> _DATA FOR THIS TASK_
◆ ◆ ◆

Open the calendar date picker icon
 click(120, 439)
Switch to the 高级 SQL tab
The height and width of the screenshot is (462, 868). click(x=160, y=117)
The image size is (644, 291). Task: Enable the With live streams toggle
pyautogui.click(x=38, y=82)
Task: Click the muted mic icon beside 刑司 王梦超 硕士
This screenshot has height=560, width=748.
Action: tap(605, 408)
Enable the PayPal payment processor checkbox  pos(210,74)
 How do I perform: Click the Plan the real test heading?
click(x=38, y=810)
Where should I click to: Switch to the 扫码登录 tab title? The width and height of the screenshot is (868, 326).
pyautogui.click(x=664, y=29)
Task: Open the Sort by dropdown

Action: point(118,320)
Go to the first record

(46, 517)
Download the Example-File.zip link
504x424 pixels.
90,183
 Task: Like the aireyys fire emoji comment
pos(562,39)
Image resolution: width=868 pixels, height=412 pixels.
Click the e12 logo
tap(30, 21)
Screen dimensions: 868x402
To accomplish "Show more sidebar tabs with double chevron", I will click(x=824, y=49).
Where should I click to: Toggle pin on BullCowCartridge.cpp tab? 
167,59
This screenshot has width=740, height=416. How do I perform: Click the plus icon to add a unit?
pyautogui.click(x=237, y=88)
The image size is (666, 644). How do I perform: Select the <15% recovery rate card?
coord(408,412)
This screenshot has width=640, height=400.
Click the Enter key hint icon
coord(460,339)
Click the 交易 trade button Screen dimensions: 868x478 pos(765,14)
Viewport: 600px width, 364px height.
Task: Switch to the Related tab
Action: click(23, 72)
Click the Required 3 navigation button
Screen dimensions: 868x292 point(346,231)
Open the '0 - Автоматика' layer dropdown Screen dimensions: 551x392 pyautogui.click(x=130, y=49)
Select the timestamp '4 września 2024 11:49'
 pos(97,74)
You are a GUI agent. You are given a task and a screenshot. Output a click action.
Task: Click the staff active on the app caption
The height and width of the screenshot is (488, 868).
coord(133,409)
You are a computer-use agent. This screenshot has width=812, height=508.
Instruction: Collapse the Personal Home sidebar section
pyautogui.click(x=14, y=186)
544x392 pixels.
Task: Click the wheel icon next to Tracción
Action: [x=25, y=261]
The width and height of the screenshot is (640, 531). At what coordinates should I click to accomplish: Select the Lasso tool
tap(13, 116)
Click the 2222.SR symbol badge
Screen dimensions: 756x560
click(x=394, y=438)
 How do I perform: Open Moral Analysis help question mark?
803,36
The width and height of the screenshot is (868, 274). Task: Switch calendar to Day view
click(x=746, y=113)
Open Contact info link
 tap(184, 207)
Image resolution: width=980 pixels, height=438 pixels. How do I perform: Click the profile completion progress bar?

◆ ◆ ◆

> _ASSIGNED TASK_
Copy out every line of the listing that contains the string "resolution".

> _TASK SOLUTION_
Image resolution: width=868 pixels, height=412 pixels.
Image resolution: width=980 pixels, height=438 pixels. How do I perform: Click the profile completion progress bar?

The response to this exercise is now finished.